2002-10-03 20:38:12

by Andrew Morton

[permalink] [raw]
Subject: Re: [OT] 2.6 not 3.0 - (WAS Re: [PATCH-RFC] 4 of 4 - New problem logging macros, SCSI RAIDdevice)

Dave Jones wrote:
>
> On Thu, Oct 03, 2002 at 08:57:13AM -0700, Linus Torvalds wrote:
>
> > The memory management issues would qualify for 3.0, but my argument there
> > is really that I doubt everybody really is happy yet. Which was why I
> > asked for people to test it and complain about VM behaviour - and we've
> > had some ccomplaints ("too swap-happy") although they haven't sounded like
> > really horrible problems.
>
> We still need some work for low memory boxes (where low isn't
> necessarily all that low). On my 128MB laptop I can lock up the box
> for a minute or two at a time by doing two things at the same time,
> like a bk pull, and switching desktops.

Specific version info and all the usual how-to-reproduce info
would help here. Things have changed a _lot_ in the past
week or two.

Comparisons with 2.4 are useful.

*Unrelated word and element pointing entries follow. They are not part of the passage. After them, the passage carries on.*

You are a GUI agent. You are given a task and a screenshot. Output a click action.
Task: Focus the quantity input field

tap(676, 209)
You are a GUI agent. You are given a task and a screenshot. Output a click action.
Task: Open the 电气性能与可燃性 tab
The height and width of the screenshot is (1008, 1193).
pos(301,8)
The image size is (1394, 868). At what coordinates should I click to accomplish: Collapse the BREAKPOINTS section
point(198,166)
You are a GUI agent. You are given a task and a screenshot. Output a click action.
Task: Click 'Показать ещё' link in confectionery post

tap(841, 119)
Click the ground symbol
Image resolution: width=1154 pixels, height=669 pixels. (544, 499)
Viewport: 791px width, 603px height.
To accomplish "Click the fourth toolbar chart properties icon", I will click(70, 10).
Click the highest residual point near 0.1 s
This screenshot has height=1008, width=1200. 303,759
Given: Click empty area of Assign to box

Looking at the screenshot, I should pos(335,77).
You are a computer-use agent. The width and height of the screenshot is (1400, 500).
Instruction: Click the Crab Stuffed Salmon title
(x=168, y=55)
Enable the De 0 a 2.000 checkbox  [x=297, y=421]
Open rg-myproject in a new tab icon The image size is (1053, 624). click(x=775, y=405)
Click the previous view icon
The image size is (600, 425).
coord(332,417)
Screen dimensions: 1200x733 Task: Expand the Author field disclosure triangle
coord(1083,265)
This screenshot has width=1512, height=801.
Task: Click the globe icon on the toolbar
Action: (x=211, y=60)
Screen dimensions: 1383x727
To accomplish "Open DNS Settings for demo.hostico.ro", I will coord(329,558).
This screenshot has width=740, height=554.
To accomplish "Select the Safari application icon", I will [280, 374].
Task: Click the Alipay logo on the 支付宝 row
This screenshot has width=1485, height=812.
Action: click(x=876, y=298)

Simple "here's how to
reproduce" instructions are 100% golden ;)

> I dread to think how a 16 or 32MB box performs these days..

Well last I looked, a 2.5 kernel with NR_CPUS=8 had 22MB
of unreclaimable memory by the time it reached the console
login prompt.

Yet John Bradford says that in swapless 8MB, 2.5.40 is "springier"
than 2.4.x, so weird.

Jens did some aggressive scaling work against the BIO pools
recently which saved a ton of memory, and 2.5.40 now consumes
slightly less than 2.4.x to get started.

But the major thing we can do for the tiny boxes is to scale back
much harder on the big caches, the mempools, etc. I hope to
be able to remove the radix-tree and pte_chain mempools altogether,
which will free up a quarter meg or so.


Apart from that, I'm reasonably happy with where the VM stands at
present. It's very simple, very fast to identify which pages to
replace, and pretty accurate and efficient at doing that.

It should be immune to our traditional catastrophic failure
scenarios, and that's something which we want to keep. There are
some ten- or twenty-percent regressions in some areas, but at this
time that's a reasonable price to pay for not locking up, not having
five-minute comas, not exhibiting massive stalls when there's a
lot of disk writeout, etc. I think history teaches us to value
simplicity, predictability and robustness over performance-in-corner-cases.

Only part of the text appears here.